Hendrik Hahne

Personal information
- Date of birth: 15 April 1986 (age 38)
- Place of birth: Gronau an der Leine, West Germany
- Height: 1.73 m (5 ft 8 in)
- Position(s): Midfielder

Team information
- Current team: TSV Bemerode
- Number: 7

Youth career
- 1993–1998: VfV Hildesheim
- 1998–2000: Duinger SC
- 2000–2005: Hannover 96

Senior career*
- Years: Team / Apps / (Gls)
- 2004–2010: Hannover 96 II / 144 / (21)
- 2005–2010: Hannover 96 / 7 / (0)
- 2010–2011: SV Babelsberg 03 / 22 / (1)
- 2011–2012: 1. FC Wunstorf
- 2014–: TSV Bemerode / 1 / (0)

= Hendrik Hahne =

German footballer

Hendrik Hahne (born 15 April 1986 in Gronau) is a German footballer who plays for TSV Bemerode.

==Career==
He joined Hannover 96 in 2000 as a youth player, progressing through the ranks until he finally made his Bundesliga debut on 10 September 2005 in a 2–0 win over Eintracht Frankfurt.
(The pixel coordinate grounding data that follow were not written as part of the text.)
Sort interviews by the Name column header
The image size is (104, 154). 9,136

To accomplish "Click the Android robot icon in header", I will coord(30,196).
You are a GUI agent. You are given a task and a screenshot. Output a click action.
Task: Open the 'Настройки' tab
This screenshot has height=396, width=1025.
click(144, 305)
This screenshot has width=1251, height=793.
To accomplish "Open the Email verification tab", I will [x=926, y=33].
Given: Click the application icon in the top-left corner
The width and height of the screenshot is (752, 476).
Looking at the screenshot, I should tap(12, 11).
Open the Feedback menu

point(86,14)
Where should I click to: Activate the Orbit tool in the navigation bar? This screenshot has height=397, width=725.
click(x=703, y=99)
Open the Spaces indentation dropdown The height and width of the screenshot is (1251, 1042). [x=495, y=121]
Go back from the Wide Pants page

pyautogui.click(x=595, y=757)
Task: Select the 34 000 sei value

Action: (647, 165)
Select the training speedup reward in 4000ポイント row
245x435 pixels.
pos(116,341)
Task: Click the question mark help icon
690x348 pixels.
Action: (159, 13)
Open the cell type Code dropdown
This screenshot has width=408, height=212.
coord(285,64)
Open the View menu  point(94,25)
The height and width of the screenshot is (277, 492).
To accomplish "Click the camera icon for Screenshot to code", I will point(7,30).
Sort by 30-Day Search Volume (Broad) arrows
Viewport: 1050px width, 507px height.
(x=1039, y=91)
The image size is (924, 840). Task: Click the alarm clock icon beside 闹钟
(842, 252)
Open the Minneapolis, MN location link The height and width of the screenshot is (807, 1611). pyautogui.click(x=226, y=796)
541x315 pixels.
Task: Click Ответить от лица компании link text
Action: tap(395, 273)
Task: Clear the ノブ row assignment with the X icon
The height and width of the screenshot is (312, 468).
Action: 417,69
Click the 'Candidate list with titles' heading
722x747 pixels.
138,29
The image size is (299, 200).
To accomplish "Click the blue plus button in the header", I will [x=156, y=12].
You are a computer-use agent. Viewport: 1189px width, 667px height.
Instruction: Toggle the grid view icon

He managed seven appearances during this season, but did not feature at all during the 2006–07 campaign.

==Trivia==
- He is nicknamed "Chicken" within the club, owing to his surname (Hahn meaning rooster in German).
- In 2005, he completed a qualification in business retail.